X001

 

Hypercalcaemia and Primary hyperparathyroidism in pregnancy

 

Fareeha Rizvi, Royal London Hospital, Barts Health NHS Trust

 

We present the case of a 39 year-old lady with primary hyperparathyroidism referred from Lister for further workup at Barts hospital. The corrected calcium at the time of referral was 2.82 and she was largely asymptomatic. She had a background of Coeliac disease, for which she had undergone a recent DEXA scan for this, (which was normal). Was on no regular medications, there was no significant family history and Clinical examination unremarkable.

 

An Ultrasound of the parathyroids was requested, which showed parathyroid gland enlargement just inferior to the lower pole of the LEFT thyroid lobe measuring up to 15 mm in craniocaudal dimension and approximately 9 x 6 mm in the short axis.

She then underwent a CT neck, which confirmed the presence of a slightly exophytic thyroid nodule in the right lower pole which corresponds to the changes described on the ultrasound. The hypoechoic structure, adjacent to the lower pole of the left lobe of the thyroid was seen on CT and thought to be an anatomically a good location for a parathyroid gland, with no other candidate for parathyroid enlargement seen.

She was referred to the Endocrine Surgical team, to aim for a left lower parathyroidectomy with removal the ipsilateral gland in order to confirm the absence of hyperplasia. However, at the surgical clinic appointment, she reported being 6weeks pregnant, and so a plan to defer her surgery, until later in pregnancy was made.

 

Our patient then moved to a different town, where she booked her pregnancy and regular follow up with Barts Hospital was unfortunately lost. She was eventually re- referred by her local physicians and was urgently contacted to attend the Barts Endocrine clinic, at which point she was 28 weeks pregnant and was admitted from clinic.

 

Whilst an in-patient her case was discussed with the local endocrine surgeons, obstetricians and maternal medicine specialists to formulate a plan for the management of her hyperparathyroidism in pregnancy. Her corrected serum calcium remained around 2.9 mmol/L, again, with minimal symptoms related to hypercalcaemia per se.

 

The obstetric team had multiple concerns, namely the

 

·       Risk of developing pre-eclampsia and arrythmias from the hypercalceamia, which will require close monitoring. If discharged, it was advised that she have twice weekly BP monitoring and urine dipsticks. We will aim for a BP of less than 150/100 mmHg.

·       The fetus is at risk of Intra uterine growth restriction and stillbirth – so will require urgent growth scans with dopplers, and the patient should monitor fetal movements.

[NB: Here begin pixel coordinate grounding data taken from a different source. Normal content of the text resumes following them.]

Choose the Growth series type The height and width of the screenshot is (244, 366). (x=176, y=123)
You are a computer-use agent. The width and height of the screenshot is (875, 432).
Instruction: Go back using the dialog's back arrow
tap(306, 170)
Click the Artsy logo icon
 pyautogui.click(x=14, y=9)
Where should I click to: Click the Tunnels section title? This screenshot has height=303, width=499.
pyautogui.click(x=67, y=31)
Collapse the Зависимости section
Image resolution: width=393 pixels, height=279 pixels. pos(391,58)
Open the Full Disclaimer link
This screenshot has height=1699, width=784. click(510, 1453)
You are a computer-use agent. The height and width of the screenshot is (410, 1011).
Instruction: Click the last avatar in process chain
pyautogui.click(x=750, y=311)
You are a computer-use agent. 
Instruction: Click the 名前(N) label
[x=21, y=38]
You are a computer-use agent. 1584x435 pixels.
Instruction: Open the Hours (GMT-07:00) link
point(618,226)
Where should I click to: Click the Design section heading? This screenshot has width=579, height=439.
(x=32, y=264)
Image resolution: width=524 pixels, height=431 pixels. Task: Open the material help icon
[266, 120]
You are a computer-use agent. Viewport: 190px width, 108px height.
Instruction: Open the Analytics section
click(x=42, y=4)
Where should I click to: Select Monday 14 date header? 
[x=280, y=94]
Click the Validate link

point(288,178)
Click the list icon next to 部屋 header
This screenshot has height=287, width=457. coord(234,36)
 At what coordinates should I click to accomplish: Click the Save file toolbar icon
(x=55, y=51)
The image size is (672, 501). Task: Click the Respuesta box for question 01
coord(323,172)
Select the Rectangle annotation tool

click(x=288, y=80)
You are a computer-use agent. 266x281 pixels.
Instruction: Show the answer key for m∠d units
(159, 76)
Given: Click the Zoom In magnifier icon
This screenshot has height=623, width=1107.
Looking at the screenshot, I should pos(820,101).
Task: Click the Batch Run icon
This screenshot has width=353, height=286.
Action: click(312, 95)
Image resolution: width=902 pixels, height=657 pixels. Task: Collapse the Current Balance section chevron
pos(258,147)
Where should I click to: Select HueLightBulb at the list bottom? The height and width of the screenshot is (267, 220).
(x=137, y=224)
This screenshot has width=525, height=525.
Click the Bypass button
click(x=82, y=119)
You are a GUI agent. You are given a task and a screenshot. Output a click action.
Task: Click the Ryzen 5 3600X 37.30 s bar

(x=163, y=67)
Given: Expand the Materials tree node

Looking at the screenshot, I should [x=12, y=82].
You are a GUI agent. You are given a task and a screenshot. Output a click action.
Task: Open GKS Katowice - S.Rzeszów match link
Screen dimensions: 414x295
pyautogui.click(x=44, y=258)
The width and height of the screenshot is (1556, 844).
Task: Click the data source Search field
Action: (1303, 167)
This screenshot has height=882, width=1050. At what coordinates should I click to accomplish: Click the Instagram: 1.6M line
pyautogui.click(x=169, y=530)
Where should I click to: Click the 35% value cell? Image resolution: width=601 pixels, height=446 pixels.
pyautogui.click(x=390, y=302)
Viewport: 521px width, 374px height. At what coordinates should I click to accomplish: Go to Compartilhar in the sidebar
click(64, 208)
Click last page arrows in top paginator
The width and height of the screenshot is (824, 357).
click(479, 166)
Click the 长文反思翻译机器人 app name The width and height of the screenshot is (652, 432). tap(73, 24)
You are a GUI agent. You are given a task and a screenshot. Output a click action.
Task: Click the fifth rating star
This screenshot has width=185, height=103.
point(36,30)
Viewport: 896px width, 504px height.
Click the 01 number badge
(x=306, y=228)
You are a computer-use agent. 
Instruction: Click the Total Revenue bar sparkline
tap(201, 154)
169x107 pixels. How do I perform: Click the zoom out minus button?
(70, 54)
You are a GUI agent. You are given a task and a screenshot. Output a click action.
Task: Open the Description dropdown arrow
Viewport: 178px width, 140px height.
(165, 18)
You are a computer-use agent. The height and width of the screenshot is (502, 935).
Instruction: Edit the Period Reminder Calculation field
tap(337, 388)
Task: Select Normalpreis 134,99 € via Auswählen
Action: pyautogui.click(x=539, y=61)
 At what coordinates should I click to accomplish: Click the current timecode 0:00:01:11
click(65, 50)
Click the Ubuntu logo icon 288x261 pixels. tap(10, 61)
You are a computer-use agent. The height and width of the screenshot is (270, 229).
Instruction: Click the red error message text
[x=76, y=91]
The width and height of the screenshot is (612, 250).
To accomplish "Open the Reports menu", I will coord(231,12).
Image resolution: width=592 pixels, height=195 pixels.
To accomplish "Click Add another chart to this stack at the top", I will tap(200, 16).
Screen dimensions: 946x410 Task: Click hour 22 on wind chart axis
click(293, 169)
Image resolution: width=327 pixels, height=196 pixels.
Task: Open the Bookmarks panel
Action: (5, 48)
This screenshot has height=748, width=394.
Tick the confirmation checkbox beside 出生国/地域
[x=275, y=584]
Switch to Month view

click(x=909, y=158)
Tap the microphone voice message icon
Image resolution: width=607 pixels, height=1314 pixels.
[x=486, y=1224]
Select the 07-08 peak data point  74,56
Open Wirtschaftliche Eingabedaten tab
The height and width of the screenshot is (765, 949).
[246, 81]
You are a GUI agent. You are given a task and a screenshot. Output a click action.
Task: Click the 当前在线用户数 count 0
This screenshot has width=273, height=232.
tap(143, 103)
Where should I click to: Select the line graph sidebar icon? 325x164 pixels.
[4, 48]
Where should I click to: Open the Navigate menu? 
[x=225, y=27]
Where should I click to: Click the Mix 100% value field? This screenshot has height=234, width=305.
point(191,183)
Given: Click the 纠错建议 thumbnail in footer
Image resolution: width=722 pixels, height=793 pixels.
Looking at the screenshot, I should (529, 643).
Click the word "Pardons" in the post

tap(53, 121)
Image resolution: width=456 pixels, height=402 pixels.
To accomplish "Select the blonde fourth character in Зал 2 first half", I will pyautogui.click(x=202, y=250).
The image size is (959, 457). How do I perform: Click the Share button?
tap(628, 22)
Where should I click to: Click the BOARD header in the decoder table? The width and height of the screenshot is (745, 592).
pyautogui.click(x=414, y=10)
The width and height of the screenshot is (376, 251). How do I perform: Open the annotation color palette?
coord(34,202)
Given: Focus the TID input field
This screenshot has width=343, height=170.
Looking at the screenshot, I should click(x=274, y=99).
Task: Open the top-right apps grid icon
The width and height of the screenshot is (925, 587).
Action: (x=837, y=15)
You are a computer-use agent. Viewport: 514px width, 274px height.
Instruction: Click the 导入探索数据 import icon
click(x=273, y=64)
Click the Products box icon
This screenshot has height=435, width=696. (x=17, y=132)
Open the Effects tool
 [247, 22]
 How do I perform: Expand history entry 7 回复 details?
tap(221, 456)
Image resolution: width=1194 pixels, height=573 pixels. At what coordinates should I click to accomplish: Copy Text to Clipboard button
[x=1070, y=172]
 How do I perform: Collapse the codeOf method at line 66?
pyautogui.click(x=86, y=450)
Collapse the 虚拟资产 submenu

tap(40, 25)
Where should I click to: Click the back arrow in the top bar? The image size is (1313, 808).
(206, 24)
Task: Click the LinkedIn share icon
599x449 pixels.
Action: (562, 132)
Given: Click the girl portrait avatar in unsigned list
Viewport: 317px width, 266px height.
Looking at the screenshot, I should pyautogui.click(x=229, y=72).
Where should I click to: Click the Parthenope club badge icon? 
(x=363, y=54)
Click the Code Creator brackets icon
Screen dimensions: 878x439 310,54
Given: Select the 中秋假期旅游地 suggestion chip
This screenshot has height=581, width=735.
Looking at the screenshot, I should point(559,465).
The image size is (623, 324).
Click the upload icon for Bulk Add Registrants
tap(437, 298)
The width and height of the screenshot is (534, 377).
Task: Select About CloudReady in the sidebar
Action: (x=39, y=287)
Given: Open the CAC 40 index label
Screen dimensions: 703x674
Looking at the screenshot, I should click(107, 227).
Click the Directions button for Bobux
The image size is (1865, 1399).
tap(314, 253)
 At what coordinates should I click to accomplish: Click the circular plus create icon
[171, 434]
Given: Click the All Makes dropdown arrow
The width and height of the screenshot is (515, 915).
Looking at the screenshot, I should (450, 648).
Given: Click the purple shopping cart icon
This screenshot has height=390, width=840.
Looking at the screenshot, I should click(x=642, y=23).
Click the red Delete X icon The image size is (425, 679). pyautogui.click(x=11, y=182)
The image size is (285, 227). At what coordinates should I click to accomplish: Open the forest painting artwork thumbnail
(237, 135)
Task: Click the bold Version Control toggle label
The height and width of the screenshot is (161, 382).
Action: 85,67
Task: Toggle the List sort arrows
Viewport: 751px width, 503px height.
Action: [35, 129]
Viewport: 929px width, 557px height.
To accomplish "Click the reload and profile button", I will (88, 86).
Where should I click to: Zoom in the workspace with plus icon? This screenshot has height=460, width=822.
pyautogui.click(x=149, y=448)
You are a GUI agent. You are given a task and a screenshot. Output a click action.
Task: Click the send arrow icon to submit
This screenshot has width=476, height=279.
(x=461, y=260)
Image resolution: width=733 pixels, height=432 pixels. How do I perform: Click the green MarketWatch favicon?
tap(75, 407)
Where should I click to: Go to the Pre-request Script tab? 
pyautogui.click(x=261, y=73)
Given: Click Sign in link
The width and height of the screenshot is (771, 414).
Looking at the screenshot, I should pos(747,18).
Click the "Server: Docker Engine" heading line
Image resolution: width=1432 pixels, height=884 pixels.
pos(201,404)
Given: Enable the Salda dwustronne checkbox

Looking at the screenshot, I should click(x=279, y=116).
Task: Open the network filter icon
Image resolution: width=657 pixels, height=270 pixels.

·       Delivery should be under consultant led care at the RLH, with input from neonatology (due to risk of neonatal hypocalceamia).

·       If an iatrogenic preterm delivery is planned she will require administration of steroids for fetal lung maturation.

 

All of the above was discussed with the patient and she wished to proceed to 30-32 weeks of pregnancy, maintaining an oral fluid intake until then, of 4L/day. The aim was to keep the serum Calcium level at <2.8 mmol/L (it was 2.77 on discharge).

 

The patient managed to maintain an impressive oral fluid intake of around 4-6 Litres/day, but was eventually admitted to the RLH during her 32nd week of pregnancy, under the obstetric and endocrine team, for an elective parathyroidectomy. Her corrected Calcium went from 2.94 (pre operatively) to 2.33 post operatively. She was well post operatively, with only transient symptoms of paraesthesia, related to the fall in the serum calcium.

 

The histology confirmed a simple parathyroid adenoma, and subsequent serum calcium readings were within the normal range (2.28mmol/L) on discharge.

 

This was a complex endocrine case, which highlighted how crucial good communication is across various specialities, across two hospital sites. (endocrinology, endocrine surgery, obstetrics and maternal medicine). The patient was continually involved in all decision making, and thus had a favourable and satisfactory outcome.